Because of urban renewal programme in the early days, some of the clan associations have moved. The Cantonese ones moved into the inner part of Chinatown, such as Ang Siang Hill or Keong Saik Rd. Some moved to Geylang which seemed to be the next concentration of clan associations. Some Hokkien clan associations could be found in Telok Ayer St and Amoy St area. For the Teochew clan associations, they are probably found more in Geylang and Upper Serangoon (Hougang), that was known to be where the Teochew live (more of the country side). These are my very general observations that would need deeper studies.

The Chinatown portal provides some information on the clan associations. The URA has also been active in promoting heritage and conducts tours to clan associations during events like Heritage Fest and the coming Chinatown coLAB event (which is an interesting project between CBA - Chinatown Business Association - and STB - Singapore Tourism Board which brings together interested participants to come up with ideas on how to leverage digital technology to record, store and share knowledge, experiences and information on our Chinatown heritage).

While quite a number of clan associations are hoping to get more younger members to join and be active in the activities of the association, there are also a number of the associations which are active with many activities. There are some associations where you can find the old people gathering each day to meet up old friends and chat (how many could speak the beautiful dialects?). There are some with programmes such as opera singing, wushu (martial art) and lion/dragon dance that are bringing in new members of various ages. The younger members are beginning to make their associations known in the cyberspace work, notably in the facebook where most of the youngsters "meet", and probably moving to Instagram as well. Events were uploaded to these sites almost instantly to be shared with friends. Some went viral within minutes.

In the old days, clan associations were there to serve many purposes.
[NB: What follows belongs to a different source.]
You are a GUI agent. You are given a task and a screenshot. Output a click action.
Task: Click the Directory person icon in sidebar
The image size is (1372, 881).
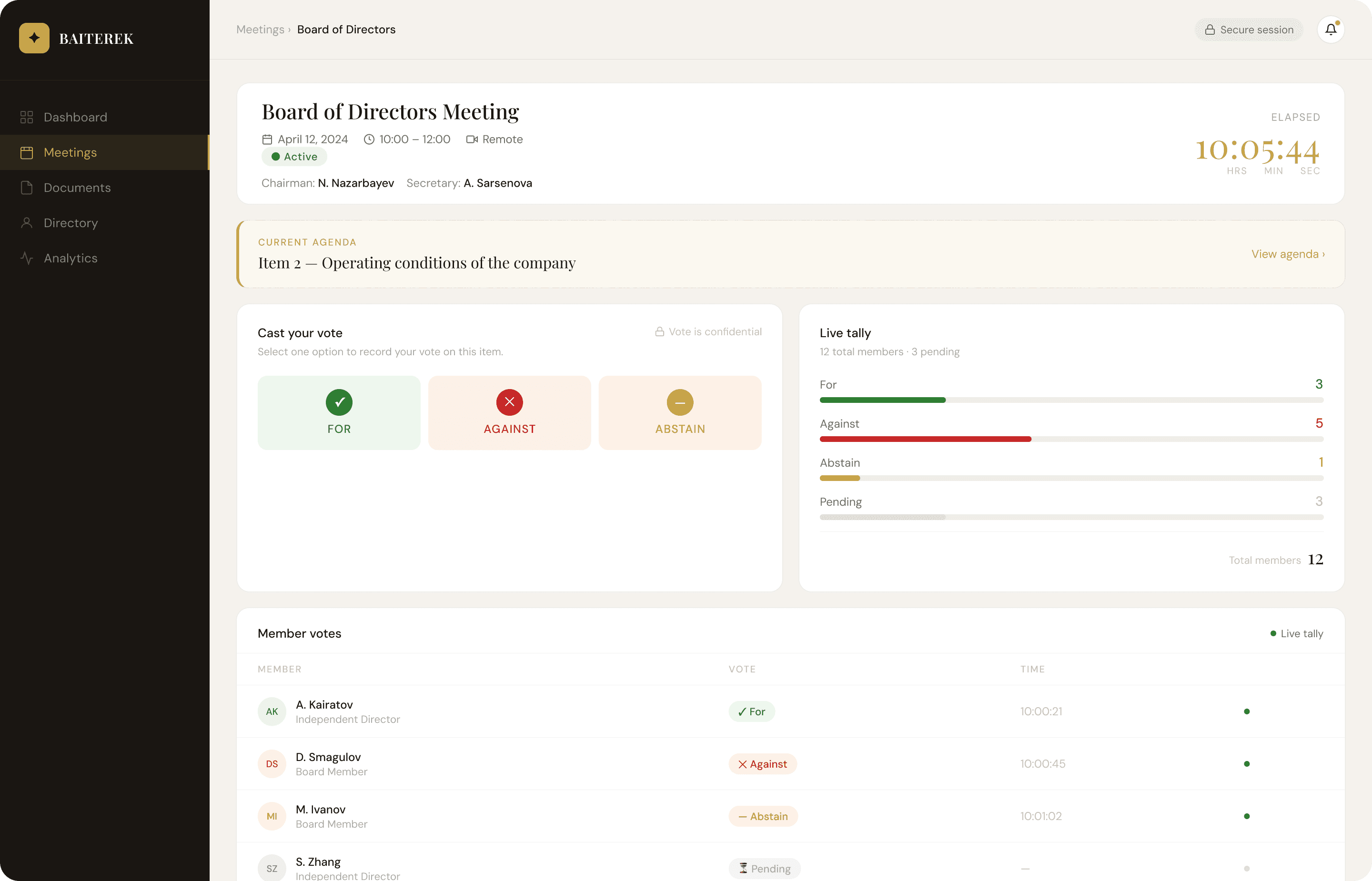(x=27, y=222)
Self help within the community from the same place back home was the main objective. In later days when businesses were growing, clan associations provide the linkage to fellow clans around the world. These days, various clan associations in different parts of the world take turns to host international conference of the same clan associations. Singapore has been one favourite place and many of our local clan associations have hosted such events. When you see fellow clansmen (similar with women) meet and greeting each other in their local dialect, you can see and feel the familial warmth! Of course, in conferences, the official language would be Mandarin (the putong hua) and the dialect, as many descendants could not longer speak their "mother tongue".

Today, most of the young who are born in Singapore do not see any need of the clan association, unless they have been brought there when young and appreciate the linkage to the ancestors as well as fellowship with the same clansmen. Hence, there is a challenge for the associations to see renewal in membership and leadership. But it could be seen that there is still hope as some clan associations have shown the way.

Of the buildings conserved in Chinatown, probably, some of the most outstanding ones are those of the clan associations. Sadly, some were demolished before their heritage values could be appreciated.